Я отрываюсь от неё и возвращаюсь в машину. И когда отъезжаю, смотрю в зеркало заднего вида, чтобы мельком увидеть её. Она всё ещё стоит там, прижав руку к груди.

Я — достойный противник. Несомненно, он никогда не врал ей, не разбивал сердце и назло ей не женился на другой. Но она моя, и на этот раз я не собираюсь отдавать её без борьбы.



Я жду несколько дней и пишу ей, сидя на работе.

Чего он хотел?

Закрываю дверь в кабинет, ослабляю галстук и вытягиваю ноги на столе.

О: Он хочет прийти к компромиссу

Знал, что так и будет, но все равно чувствую боль в груди. К черту все это.

Что ты сказала ему?

О: Что мне нужно подумать. То же самое, что сказала тебе.

Нет

О: Нет?

Нет

Я провожу рукой по лицу и пишу:

У тебя было десять лет на раздумье.

О: Все не так просто. Он мой муж.

Он подал на развод! И не хочет от тебя детей.

О: Он сказал, что хочет усыновить ребенка.

Я потираю нос и стискиваю зубы.

То, что я делал, было неправильным. Я должен позволить им быть вместе, всё исправить, но я не могу.

О: Калеб, дай мне время. Я уже не тот человек, которого ты знал. Мне нужно поступить правильно.

Тогда оставайся с ним. Это правильно. Но я тот, кто тебе нужен.

После этого она не отвечает.

Я долго сижу в раздумьях и не способен сейчас работать. Когда мой отчим заходит в кабинет, он поднимает брови в изумлении.

— Только две вещи могут вызвать у тебя такое выражение на лице, — он садится напротив меня и кладет руки на колени.

— И что же? — я люблю отчима. Он самый проницательный человек их всех, кого я знаю.

— Лия… и Оливия.

Я корчу рожу на первом имени и хмурюсь на втором.

— О, — говорит он, улыбаясь. — Вижу, маленькая мегера с волосами цвета вороного крыла вернулась?

Я вожу большим пальцем по губе туда и сюда, туда и сюда.

— Слушай, Калеб… Я прекрасно знаю, что твоя мать думает о ней. Но я больше не мог с ней спорить.

Я удивленно смотрю на него. Он очень редко не соглашается с моей матерью, но когда делает это, то обычно оказывается прав. И он никогда не делится своим мнением, если только его об это не просят. Тот факт, что это происходит сейчас, заставляет меня выпрямиться на стуле.

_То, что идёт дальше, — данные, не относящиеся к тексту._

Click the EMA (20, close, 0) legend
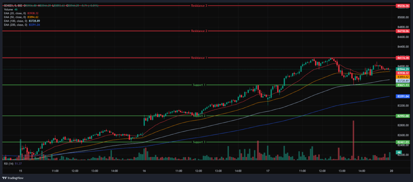point(15,13)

— Я знаю, что она привела тебя в чувства, когда вы впервые встретились. У меня была такая любовь.

Я приковываю взгляд к его лицу. Раньше он никогда не говорил о жизни до моей матери. Они женаты пятнадцать лет. До этого он уже один раз был в браке, но…

— Твоя мать, — говорит он, ухмыляясь. — Она ужасная, правда. Я никогда не встречал кого-то столь же беспощадного. Но она ведь хорошая. В ней уживаются две стороны. Думаю, когда она впервые встретила Оливию, то распознала в ней родственную душу и захотела защитить тебя.

В голове всплывает воспоминание о первом ужине. Я привел Оливию домой, чтобы познакомить с семьей, и моя мать, разумеется, создала самую неуютную обстановку. В конечном итоге, я ушел посреди ужина, так злясь на мою мать, что не был уверен, что когда-либо заговорю с ней снова.

— Многие мужчины любят опасность. Нет ничего слаще, чем опасная женщина, — говорит он. — Мы становимся чуть более отважными, чтобы иметь право называть их своими.

Скорее всего… он прав. Я потерял интерес к нормальным женщинам сразу после того, как встретил Оливию. Это проклятие. После неё я редко встречал женщин, которые вызывали у меня интерес. Мне нравится её мрачность, постоянный сарказм, то, что приходится зарабатывать каждую улыбку, каждый поцелуй. Мне нравится то, какая она сильная, как она борется за все. Мне нравится, что со мной она слабая. Возможно, я её единственная слабость. Оливия из тех женщин, о которых мужчины поют в песнях. У меня на iPodе около пятидесяти таких песен, и каждая заставляет думать о ней.

— Она свободна?

Я вздыхаю и потираю затылок.

— Она одна. Но он снова появился несколько дней назад.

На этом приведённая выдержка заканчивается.